▶ [Work task]
Your reply should consist only of the lines from the one holding "Task: Expand the AI 图像 dropdown" to the last line of the data below, written out exactly and without pictures.

Data excerpts
┌────────
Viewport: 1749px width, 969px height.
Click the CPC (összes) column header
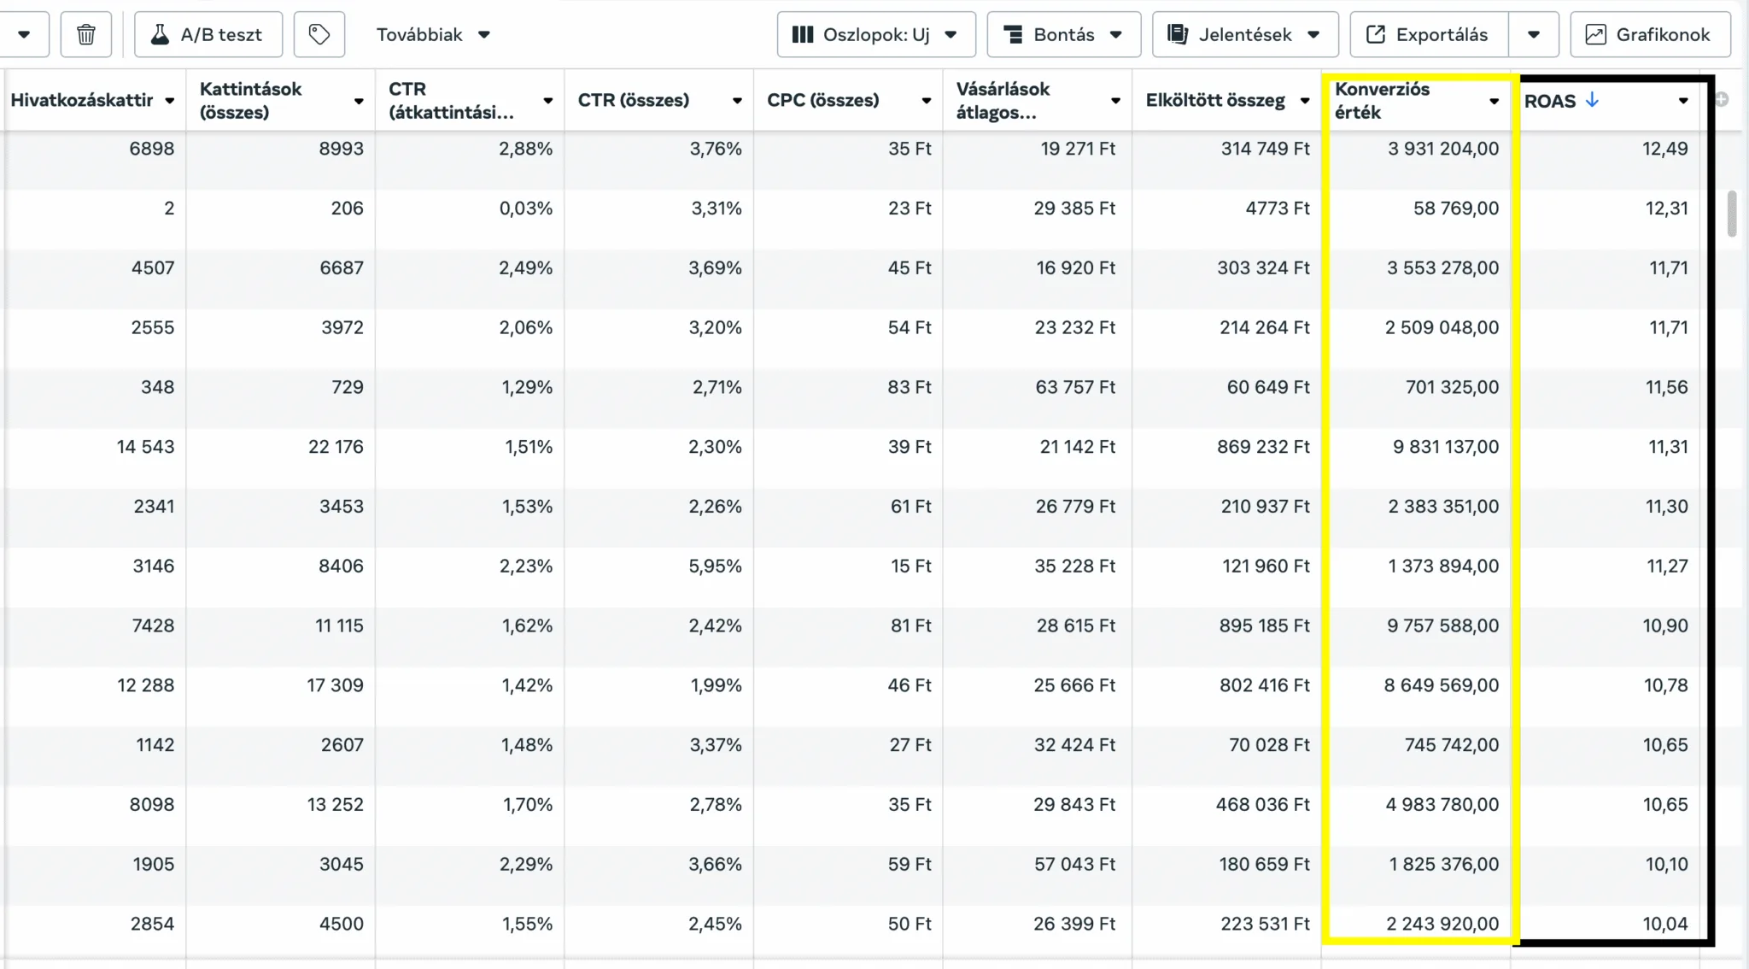point(822,100)
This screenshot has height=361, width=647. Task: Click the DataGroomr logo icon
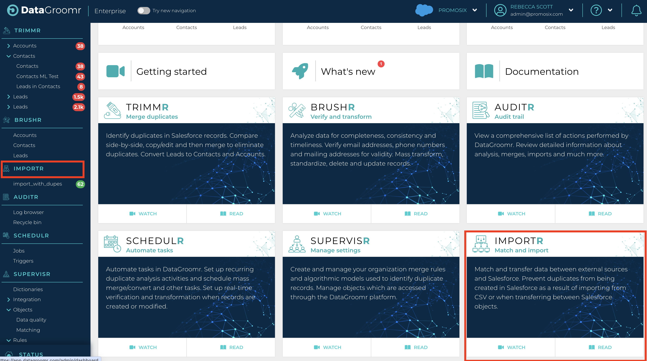point(13,10)
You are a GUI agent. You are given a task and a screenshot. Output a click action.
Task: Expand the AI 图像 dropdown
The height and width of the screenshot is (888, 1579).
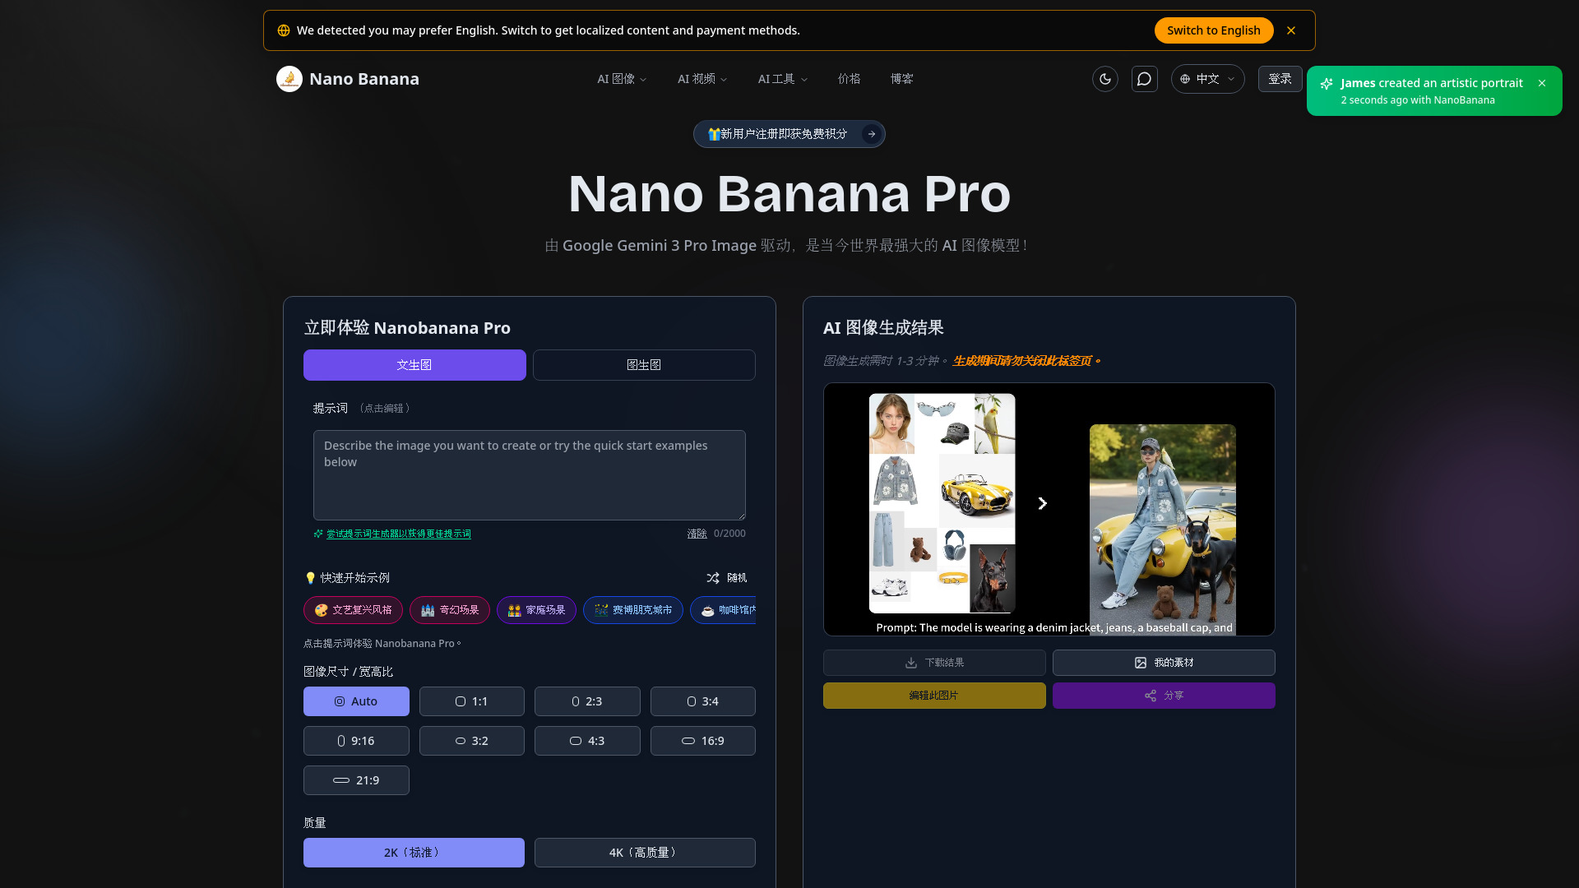[621, 79]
└────────
▶ [Written answer]
Task: Expand the AI 图像 dropdown
The height and width of the screenshot is (888, 1579).
[621, 79]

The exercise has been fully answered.